Ceará

Ceará ganha ferramenta para ajudar na localização de pessoas desaparecidas

O Comitê de Governança do Pacto por um Ceará Pacífico se reuniu na manhã desta sexta-feira (12), no Palácio da Abolição, em Fortaleza. Como fruto do encontro, o Estado passa a contar com o Programa de Identificação e Localização de Desaparecidos no Estado do Ceará (PLID-CE) e a integrar o Sistema Nacional de Localização e Identificação de Desaparecidos (Sinalid). A ação é resultado de um convênio firmado entre o Governo do Ceará e o Ministério Público Estadual (MPCE).
O programa teve como base a ação desenvolvida pelo Ministério Público do Rio de Janeiro em 2013, que já foi inclusive vencedora de um prêmio Innovare. O sistema vai ser interligado com os demais estados que já possuem o Sinalid, promovendo o cruzamento de dados das pessoas desaparecidas com as informações fornecidas pelos órgãos federais, estaduais e municipais para facilitar esse processo. O governador Camilo Santana enalteceu a importância de se buscar respostas para o desaparecimento de pessoas e as encontrá-las. “Essa é uma parceria interessante com o Ministério Público para a gente fazer um trabalho integrado. A dor de uma pessoa desaparecida para o familiar é muito forte. A estratégia é diminuí-la e garantir que essas pessoas sejam encontradas ou pelo menos que as informações sobre elas possam ser dadas aos seus familiares”, destacou.

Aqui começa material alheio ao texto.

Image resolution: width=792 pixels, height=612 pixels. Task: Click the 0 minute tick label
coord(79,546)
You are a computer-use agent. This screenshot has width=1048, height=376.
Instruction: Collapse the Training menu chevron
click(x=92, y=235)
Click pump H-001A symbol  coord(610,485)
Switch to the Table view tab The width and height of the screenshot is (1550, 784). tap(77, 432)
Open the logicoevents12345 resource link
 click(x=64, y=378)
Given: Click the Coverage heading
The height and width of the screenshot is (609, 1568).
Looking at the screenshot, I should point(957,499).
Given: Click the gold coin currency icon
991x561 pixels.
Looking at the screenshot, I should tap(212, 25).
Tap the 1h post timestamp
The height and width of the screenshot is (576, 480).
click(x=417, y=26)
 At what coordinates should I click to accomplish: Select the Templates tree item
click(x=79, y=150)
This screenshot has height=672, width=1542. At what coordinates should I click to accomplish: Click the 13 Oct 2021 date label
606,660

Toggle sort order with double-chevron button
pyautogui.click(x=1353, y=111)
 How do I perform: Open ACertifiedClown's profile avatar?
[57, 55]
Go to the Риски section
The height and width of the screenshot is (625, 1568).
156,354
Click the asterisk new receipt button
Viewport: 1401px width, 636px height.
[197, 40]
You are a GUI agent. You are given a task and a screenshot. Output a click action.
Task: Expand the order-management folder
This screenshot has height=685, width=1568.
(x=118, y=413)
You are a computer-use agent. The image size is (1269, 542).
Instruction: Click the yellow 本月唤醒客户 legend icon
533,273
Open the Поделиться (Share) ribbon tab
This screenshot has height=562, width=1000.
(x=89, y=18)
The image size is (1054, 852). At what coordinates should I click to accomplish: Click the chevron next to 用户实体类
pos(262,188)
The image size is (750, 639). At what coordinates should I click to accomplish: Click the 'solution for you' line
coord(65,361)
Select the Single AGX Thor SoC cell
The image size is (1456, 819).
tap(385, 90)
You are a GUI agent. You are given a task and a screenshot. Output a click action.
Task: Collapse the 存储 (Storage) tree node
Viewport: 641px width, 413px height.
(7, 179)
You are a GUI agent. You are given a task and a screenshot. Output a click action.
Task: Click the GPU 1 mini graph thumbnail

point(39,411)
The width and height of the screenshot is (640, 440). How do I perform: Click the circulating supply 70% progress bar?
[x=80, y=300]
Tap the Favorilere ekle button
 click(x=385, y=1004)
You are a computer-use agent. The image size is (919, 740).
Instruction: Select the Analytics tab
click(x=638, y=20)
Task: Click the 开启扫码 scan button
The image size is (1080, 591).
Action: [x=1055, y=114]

O governador aproveitou o encontro para firmar outra parceria, desta vez com o Comitê Internacional da Cruz Vermelha, ao assinar um Memorando de Entendimentos com o objetivo de prevenir, reduzir e mitigar as consequências humanitárias relacionadas à violência em meio urbano. Além disso, houve também a homologação do Regimento Interno do Comitê Interinstitucional de Recuperação de Ativos (Cira), criado em março último pelos poderes Executivo e Judiciário do Ceará, ao lado do MPCE, para atuar no combate a fraudes e crimes fiscais, com a finalidade de recuperar ativos para os cofres públicos.
Resultados
Comandada pelo governador Camilo Santana e pela coordenadora-executiva do Pacto, a vice-governadora Izolda Cela, o encontro teve também apresentações de programas que estão dentro do Pacto e de seus resultados, como afirma Camilo Santana. “Foi um momento também de apresentar alguns resultados frutos já desse Pacto, mostrar resultados na área da segurança pública, nas ações sociais de prevenção. O Pacto funciona todos os dias, com reuniões, com ações nas áreas críticas, na construção de novas parcerias, no diálogo com a sociedade. Esse aqui é o momento da gente dividir os avanços, reconhecer aquilo que precisa ser corrigido”, avaliou.
Um desses programas desenvolvidos a partir do Pacto por um Ceará Pacífico e que já colhe bons furto é o Tempo de Justiça, que monitora eletronicamente os casos de homicídio com autoria esclarecida, diagnosticando possíveis entraves em cada fase do processo (inquérito, denúncia, instrução e julgamento) para que os casos sejam concluídos (julgados) no prazo médio de um ano.
Comparado a 2015, antes da implantação do programa, o tempo médio de finalização das ações incluídas no Tempo de Justiça em 2017 caiu de 707 dias para 394, o que representa uma redução de 44,2%. Em relação aos fatos ocorridos em 2015, foram iniciadas 293 ações penais nas cinco Varas do Júri de Fortaleza, das quais apenas 14 (4,7%) foram julgadas em 399 dias (meta estabelecida pelo programa). Já em 2017, das 282 ações acompanhadas, 96 foram finalizadas até dezembro de 2018, sendo 50 (17,7%) em até 399 dias.